Именно в этот момент доктор, до сих пор обиженно молчавший на заднем сиденье, неожиданно встрепенулся и полез наружу.
— Подождите, — позвал он Сережу, но тот уже возился с запасками и, видимо, не услышал его, и потому доктор направился назад, к рельсам. Двигался он не очень ловко и ощутимо прихрамывал — видимо, монтировка, которую швырнул в него тот человек возле больницы, сильно его ушибла. Поравнявшись с Сережей, он что-то сказал ему — слов разобрать было невозможно, но я увидела, как Сережа выпрямляется и какое-то время молча слушает, а доктор, смотря на него снизу вверх, оживленно размахивает руками. Наконец Сережа покачал головой и, держа в каждой руке по тяжелому колесу, пошел обратно, а доктор захромал за ним следом:
— …я могу дойти пешком, здесь совсем недалеко, — говорил он, неуверенно улыбаясь, — как видите, багажа у меня нет, так что…
— Не говорите вы ерунды, — перебил его Сережа — он уже стоял возле машины, сгрузив запаски на снег, — ну какая амбулатория, странный вы человек? Какая там может быть амбулатория. Садитесь в машину и не мешайте, — и он отвернулся и начал прикручивать колесо, а доктор, опустив плечи, немного постоял рядом, а затем вздохнул и полез обратно в машину.
* * *
Оставшиеся до Медвежьегорска сто километров заняли гораздо больше времени, чем мы могли ожидать — дорога по ту сторону переезда выглядела так, словно по ней не ездили уже несколько недель, и если бы не деревья, густо растущие по обеим ее сторонам, было бы невозможно догадаться о том, где именно она находится. Под толстым слоем снега, в некоторых местах доходящего до середины колес, а в других — смерзшегося в корку, которая с непрекращающимся, выводящим из себя хрустом проламывалась под весом наших машин, могли скрываться любые сюрпризы, способные остановить нас прямо здесь, когда до цели оставалось уже так немного.
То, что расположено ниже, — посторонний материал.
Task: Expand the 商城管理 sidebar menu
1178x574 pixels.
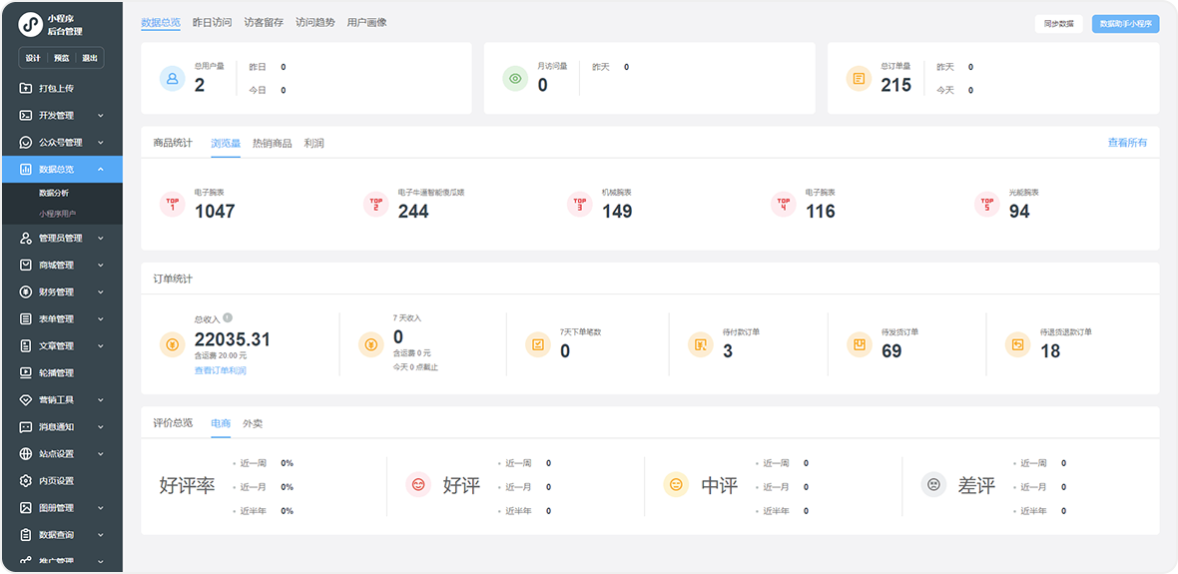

Но даже если бы мы не боялись ям и невидимых глазу переметов, быстрее двигаться было нельзя: стоило чуть сильнее нажать на газ, как двигатели принимались бессильно реветь, а колеса — угрожающе буксовать. После первого же часа этой непроходимой, сопротивляющейся нашему вторжению дороги уже казалось, что вперед наши машины толкает не топливо, сгорающее в баках и приводящее в движение загадочную и бездушную железную начинку, заставляющую колеса крутиться, а постоянное и отчаянное усилие воли каждого из нас, сидящих внутри.
Никто не спал — под обиженный, захлебывающийся рев моторов, под неровные рывки, сменяющиеся осторожным скольжением, под папины проклятия, раздающиеся из динамиков, заснуть все равно было невозможно; и сидя рядом с Сережей, который, сжав зубы, держал вырывающийся руль обеими руками, я боялась отвести взгляд от дороги, закрыть глаза хотя бы на секунду, словно именно от моего взгляда зависел каждый следующий десяток метров, и то и дело ловила себя на том, что до боли сжимаю кулаки, так, что на ладонях остаются следы от ногтей. Иногда нам приходилось останавливаться, потому ли, что перегруженный прицеп выносило из колеи, проложенной впереди идущей машиной, или потому, что груда рыхлого снега перед широкой мордой Лендкрузера становилась слишком массивной и он не мог больше сдвинуться с места — и тогда все, даже Мишка, даже хромающий доктор, выскакивали на дорогу и, увязая в сугробах, принимались разгребать их — лопатами, ногами и просто руками. Мы все торопились теперь, торопились отчаянно, не позволяя себе ни минуты промедления — никаких привалов, никаких перекуров; в воздухе сгустилась какая-то тревожная, неотложная срочность, которую никто из нас, я уверена, не сумел бы объяснить себе, но каждый чувствовал.